Some days the ADD kicks in and I just want to try a random joint with a random band I’ve never heard or heard of — something out of my element. So Saturday I headed out to John Jay Myers’ Free Man Cafe in Deep Ellum for some Cajun food and jazz.
When I got there, Jack Allday’s Swing Shift Band was playing the T-Bone Walker classic, Stormy Monday. Big Jim Lawrence was sitting in with the band (literally — he was singing from a stool at the bar). He switched around a couple of the verses, but even at 75, the man can still sing. The band proper has Jack Allday, 72, drums; Donnie Gililland, 74, guitar; and 50-somethings Dale McFarland, piano, and Mark Wilson, bass. Jack played in the 1950s R&B band the Nightcaps, who were a big inspiration for local heroes like ZZ Top and the Vaughan Brothers. All these guys still play around town, but as a band, they don’t get out so much anymore.
“We used to do weddings,” Allday said. “Nobody hires us for weddings anymore. We’re too old.”
Well, they certainly aren’t too old to play. They tore through a number of standards such as Take the A Train, by Billy Strayhorn; Basin Street Blues, by Spencer Williams; Tequila, by the Champs; It Had To Be You, by Isham Jones and Gus Kahn; and the Tin Pan Alley hits Just a Gigolo and The Sheik of Araby.
While the band took a break, I headed out front where I ran into Funkytown’s own Scott Vernon of newly re-formed Sally Majestic and Mr. Freak of Mr. Freak and the Freak Show Band. Mr. Freak gave me a copy of his new CD, which is kind of a bizarre Libertarian thing set to metal. I still haven’t quite wrapped my head around it, but I applaud him for at least doing something political. Tim Platt does a guest vocal on the first track.

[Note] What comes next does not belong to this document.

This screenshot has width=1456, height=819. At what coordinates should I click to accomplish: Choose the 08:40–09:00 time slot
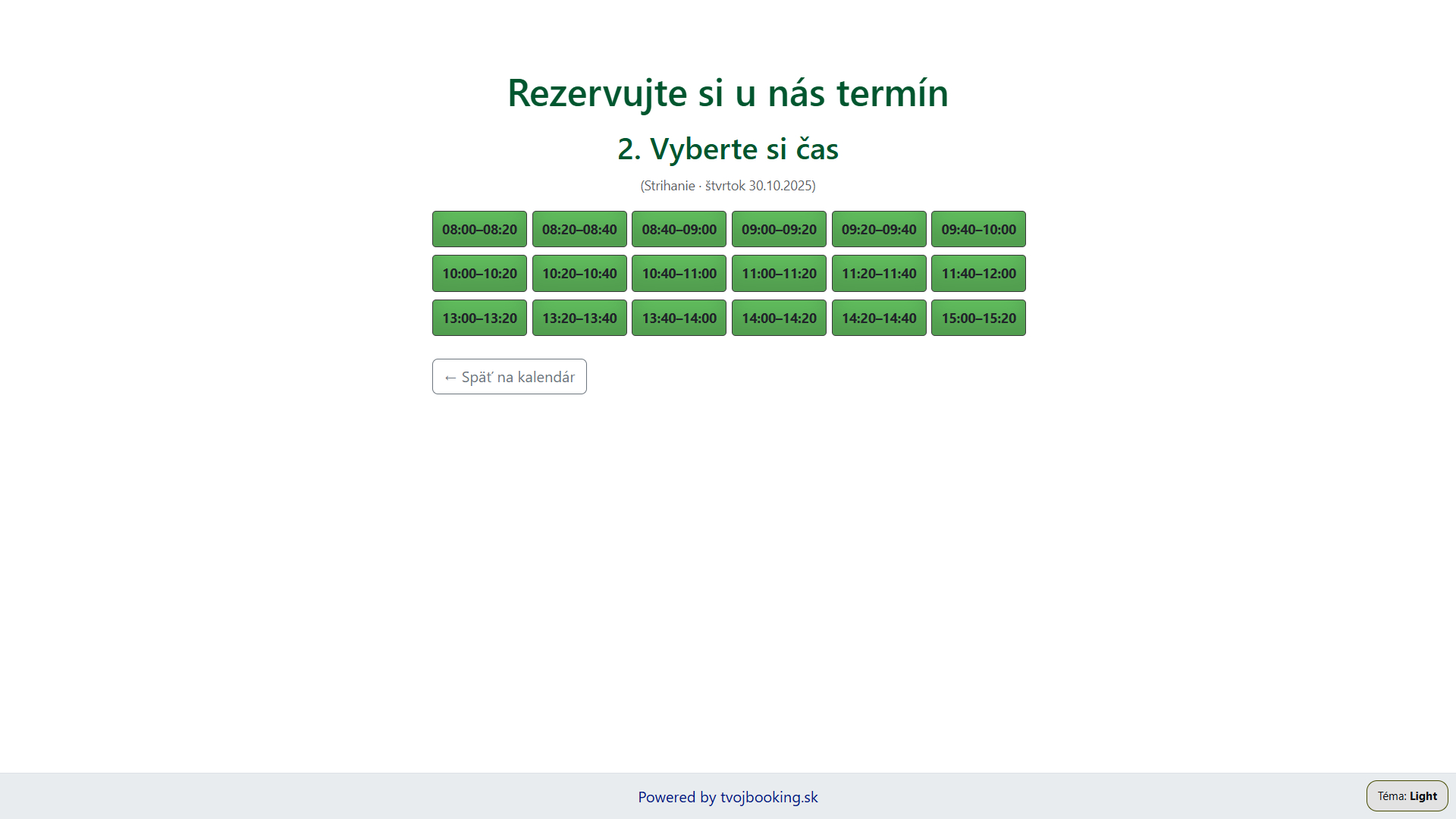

Speaking of Libertarians, back inside, John Jay Myers (the owner of the club and a well-known musician and political candidate in the Dallas scene) sat in on vocals for a couple of songs. He has a gravelly voice reminiscent of Louis Armstrong.
The Swing Shift Band puts on an amazing show. Instrumentals are tight (as would be expected from musicians of this pedigree) and Gililland is a phenomenal guitar player for any age. The old standards and the standup-bass-vintage-jazz-club-vibe was just what I was looking for Saturday.
As for the Free Man, it has that perfect Deep Ellum dive thing going on, and someone in the kitchen has figured out how to deep-fry boudin, which makes them a hero in my book.